Fitting of sines and cosines

Fits a sum of sines and cosines, where the highest order is determined by the protected window span window_length in units of time. A robustification (iterative sigma-clipping of 2-sigma outliers until convergence) is available by setting the parameter robust=True. Example usage:

flatten_lc, trend_lc = flatten(
    time,                 # Array of time values
    flux,                 # Array of flux values
    method='cosine',
    robust='True',        # iterative sigma-clipping of 2-sigma outliers until convergence
    window_length=0.5,    # Protected window span in units of ``time``
    break_tolerance=0.5,  # Split into segments at breaks longer than that
    return_trend=True,    # Return trend and flattened light curve
    )

SuperSmoother

Friedman’s (1984) Super-Smoother, a local linear regression with adaptive bandwidth. Does not provide edge_cutoff, but benefits greatly from using a sensible break_tolerance. Example usage:

flatten_lc, trend_lc = flatten(
    time,                 # Array of time values
    flux,                 # Array of flux values
    method='supersmoother',
    window_length=0.5,    # The knot distance in units of ``time``
    break_tolerance=0.5,  # Split into segments at breaks longer than that
    return_trend=True,    # Return trend and flattened light curve
    cval=None             # Bass enhancement (smoothness)
    )

Note

cval determines the bass enhancement (smoothness) and can be None or in the range 0 < cval < 10. Smaller values make the trend more flexible to fit out small variations.

Savitzky-Golay savgol

Sliding segments are fit with polynomials (Savitzky & Golay 1964). This filter is cadence-based (not time-windowed), so that window_length must be an integer value. If an even integer is provided, it is made uneven (a requirement) by adding 1. The polyorder is set by cval (default: 2 - the best value from our experiments). Does not provide edge_cutoff, but benefits from using a sensible break_tolerance.

Example usage:

flatten_lc, trend_lc = flatten(
    time,                 # Array of time values
    flux,                 # Array of flux values
    method='savgol',
    cval=2,               # Defines polyorder
    window_length=51,     # The window length in cadences
    break_tolerance=0.5,  # Split into segments at breaks longer than that
    return_trend=True,    # Return trend and flattened light curve
    )

Gaussian Processes

Available kernels are :

  • squared_exp Squared-exponential kernel, with option for iterative sigma-clipping
  • matern Matern 3/2 kernel, with option for iterative sigma-clipping
  • periodic Periodic kernel informed by a user-specified period
  • periodic_auto Periodic kernel informed by a Lomb-Scargle periodogram pre-search

GPs do not provide edge_cutoff, but benefit from using a sensible break_tolerance.

Example usage:

flatten_lc, trend_lc = flatten(
    time,                 # Array of time values
    flux,                 # Array of flux values
    method='gp',
    kernel='squared_exp', # GP kernel choice
    kernel_size=10,       # GP kernel length
    break_tolerance=0.5,  # Split into segments at breaks longer than that
    return_trend=True,    # Return trend and flattened light curve
    )

Note

The sensible kernel_size varies between kernels.

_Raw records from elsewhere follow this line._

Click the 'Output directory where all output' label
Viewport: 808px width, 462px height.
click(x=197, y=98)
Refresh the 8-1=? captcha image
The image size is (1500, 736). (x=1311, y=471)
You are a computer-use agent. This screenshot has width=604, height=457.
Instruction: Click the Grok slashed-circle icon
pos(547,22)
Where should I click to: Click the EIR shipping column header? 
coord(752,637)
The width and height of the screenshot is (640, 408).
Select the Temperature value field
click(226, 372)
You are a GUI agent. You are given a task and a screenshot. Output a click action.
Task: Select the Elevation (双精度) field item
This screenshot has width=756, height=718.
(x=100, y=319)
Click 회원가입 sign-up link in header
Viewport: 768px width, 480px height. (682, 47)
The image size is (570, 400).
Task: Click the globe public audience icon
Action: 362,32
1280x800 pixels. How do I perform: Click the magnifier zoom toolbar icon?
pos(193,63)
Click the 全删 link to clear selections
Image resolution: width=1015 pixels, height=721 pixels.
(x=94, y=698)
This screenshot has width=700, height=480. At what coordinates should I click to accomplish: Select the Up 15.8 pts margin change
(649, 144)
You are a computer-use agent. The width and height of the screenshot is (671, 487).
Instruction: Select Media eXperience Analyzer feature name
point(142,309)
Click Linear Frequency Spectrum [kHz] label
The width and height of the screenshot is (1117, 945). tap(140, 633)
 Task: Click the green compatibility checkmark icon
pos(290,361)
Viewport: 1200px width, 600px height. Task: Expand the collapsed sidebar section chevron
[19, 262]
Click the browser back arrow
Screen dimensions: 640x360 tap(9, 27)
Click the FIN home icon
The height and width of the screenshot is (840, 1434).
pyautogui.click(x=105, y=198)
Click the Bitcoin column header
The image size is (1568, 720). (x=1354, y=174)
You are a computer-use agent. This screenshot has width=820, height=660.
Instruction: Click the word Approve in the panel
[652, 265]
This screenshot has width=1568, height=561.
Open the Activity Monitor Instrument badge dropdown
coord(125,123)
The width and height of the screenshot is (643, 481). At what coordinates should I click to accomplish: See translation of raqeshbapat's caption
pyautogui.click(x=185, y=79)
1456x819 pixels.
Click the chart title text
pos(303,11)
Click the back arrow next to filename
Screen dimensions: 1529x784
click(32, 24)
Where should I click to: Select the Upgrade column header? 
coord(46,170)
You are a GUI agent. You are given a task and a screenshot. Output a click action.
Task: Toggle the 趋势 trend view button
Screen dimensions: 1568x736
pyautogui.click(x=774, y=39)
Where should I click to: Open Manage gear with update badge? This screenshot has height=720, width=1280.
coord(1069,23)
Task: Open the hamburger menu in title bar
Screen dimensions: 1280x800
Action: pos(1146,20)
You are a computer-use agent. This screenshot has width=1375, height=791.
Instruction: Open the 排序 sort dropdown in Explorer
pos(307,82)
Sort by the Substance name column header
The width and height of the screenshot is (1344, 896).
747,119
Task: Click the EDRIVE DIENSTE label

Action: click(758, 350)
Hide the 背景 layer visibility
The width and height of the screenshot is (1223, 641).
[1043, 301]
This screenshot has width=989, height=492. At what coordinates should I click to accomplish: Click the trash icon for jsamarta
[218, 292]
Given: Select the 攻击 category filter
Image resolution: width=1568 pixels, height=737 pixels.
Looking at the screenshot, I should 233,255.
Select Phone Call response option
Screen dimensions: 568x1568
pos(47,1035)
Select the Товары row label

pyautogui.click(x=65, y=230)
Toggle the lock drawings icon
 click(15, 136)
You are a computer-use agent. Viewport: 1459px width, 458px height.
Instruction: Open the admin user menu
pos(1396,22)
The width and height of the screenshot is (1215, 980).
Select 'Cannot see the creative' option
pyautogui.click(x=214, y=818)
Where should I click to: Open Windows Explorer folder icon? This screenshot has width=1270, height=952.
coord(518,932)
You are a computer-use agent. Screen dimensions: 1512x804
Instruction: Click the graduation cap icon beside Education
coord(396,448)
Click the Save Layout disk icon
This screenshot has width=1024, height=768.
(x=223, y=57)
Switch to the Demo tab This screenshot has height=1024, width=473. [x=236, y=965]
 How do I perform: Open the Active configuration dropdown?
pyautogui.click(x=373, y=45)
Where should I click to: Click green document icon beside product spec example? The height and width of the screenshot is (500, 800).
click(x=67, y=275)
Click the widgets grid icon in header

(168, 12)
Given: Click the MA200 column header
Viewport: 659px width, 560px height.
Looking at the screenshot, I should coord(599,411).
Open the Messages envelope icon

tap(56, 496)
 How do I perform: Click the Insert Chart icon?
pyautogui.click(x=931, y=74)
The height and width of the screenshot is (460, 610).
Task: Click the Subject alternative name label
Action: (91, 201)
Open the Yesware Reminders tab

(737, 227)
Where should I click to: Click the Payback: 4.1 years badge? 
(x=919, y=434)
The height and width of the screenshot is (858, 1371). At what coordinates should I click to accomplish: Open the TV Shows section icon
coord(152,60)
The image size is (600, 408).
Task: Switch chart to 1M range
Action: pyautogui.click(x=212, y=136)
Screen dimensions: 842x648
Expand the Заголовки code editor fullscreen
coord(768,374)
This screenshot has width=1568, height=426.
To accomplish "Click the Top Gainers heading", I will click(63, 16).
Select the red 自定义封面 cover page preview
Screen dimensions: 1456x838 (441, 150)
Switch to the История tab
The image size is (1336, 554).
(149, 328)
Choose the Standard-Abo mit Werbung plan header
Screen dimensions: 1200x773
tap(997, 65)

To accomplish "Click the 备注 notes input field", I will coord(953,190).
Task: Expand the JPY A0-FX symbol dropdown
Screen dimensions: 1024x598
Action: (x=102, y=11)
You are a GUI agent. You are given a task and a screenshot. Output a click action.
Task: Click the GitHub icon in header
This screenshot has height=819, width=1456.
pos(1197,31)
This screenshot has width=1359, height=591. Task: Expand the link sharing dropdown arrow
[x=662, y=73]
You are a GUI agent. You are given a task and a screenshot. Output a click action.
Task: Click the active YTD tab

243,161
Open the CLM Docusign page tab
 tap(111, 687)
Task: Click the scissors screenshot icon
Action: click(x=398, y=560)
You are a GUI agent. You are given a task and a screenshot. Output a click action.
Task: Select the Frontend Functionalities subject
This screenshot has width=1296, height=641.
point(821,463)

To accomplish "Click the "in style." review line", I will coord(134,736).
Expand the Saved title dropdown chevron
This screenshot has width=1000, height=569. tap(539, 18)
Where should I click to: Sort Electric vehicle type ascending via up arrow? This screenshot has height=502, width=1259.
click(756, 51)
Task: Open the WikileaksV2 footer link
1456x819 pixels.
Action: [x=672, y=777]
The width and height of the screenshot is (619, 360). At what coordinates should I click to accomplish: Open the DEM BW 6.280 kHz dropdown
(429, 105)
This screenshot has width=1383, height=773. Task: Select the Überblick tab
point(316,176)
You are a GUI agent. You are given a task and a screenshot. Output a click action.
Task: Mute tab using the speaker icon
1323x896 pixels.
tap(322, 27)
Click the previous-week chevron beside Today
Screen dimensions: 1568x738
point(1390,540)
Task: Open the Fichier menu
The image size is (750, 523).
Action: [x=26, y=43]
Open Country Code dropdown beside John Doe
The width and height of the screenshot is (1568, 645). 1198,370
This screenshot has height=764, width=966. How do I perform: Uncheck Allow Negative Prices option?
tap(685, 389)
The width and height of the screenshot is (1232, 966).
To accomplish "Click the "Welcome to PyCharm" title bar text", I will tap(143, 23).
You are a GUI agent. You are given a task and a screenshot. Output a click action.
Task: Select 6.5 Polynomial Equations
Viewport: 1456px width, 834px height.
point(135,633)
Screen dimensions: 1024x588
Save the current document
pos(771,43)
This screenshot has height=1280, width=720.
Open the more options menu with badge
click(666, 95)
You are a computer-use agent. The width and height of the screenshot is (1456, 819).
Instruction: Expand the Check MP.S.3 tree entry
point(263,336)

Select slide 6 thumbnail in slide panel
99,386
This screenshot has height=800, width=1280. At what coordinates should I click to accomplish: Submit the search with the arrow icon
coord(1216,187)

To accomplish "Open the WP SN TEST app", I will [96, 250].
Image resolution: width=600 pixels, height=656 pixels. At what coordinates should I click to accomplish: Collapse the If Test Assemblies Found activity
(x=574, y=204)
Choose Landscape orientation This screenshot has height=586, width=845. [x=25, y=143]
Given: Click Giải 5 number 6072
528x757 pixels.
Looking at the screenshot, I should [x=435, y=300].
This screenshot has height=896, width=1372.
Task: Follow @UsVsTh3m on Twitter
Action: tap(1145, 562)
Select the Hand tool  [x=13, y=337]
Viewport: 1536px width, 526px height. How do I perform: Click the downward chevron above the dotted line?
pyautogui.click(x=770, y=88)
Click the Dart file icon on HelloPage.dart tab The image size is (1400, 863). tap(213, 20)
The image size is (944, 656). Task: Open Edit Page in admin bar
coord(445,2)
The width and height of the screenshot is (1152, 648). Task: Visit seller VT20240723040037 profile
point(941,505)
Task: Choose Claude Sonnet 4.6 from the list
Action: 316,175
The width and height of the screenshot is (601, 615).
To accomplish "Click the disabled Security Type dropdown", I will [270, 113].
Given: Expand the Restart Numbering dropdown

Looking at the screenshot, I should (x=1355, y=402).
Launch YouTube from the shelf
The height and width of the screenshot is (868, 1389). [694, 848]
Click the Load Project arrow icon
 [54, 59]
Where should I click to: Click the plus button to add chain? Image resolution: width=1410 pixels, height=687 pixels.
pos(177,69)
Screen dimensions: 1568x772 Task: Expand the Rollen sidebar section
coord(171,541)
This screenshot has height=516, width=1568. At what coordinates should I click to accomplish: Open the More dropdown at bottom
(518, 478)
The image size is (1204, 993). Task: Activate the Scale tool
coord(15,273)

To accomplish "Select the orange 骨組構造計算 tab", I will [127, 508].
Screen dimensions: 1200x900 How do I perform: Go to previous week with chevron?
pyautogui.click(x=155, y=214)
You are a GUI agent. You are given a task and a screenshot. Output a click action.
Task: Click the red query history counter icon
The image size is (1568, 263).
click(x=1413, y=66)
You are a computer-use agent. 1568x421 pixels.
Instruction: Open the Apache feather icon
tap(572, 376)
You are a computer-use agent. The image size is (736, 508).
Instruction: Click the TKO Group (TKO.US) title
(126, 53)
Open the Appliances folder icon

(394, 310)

A robustification (iterative sigma-clipping of 2-sigma outliers until convergence) is available by setting the parameter robust=True:

flatten_lc, trend_lc = flatten(
    time,                 # Array of time values
    flux,                 # Array of flux values
    method='gp',
    kernel='squared_exp', # GP kernel choice
    kernel_size=10,       # GP kernel length
    break_tolerance=0.5,  # Split into segments at breaks longer than that
    robust=True,          # Robustification using iterative sigma clipping
    return_trend=True,    # Return trend and flattened light curve
    )

Here we can simply swap kernel='squared_exp' for kernel='matern' and play with kernel_size to get a very similar result.

In the presence of strong periodicity, we can also use the periodic kernel. This version does not support robustification. If we know the period, we can do this.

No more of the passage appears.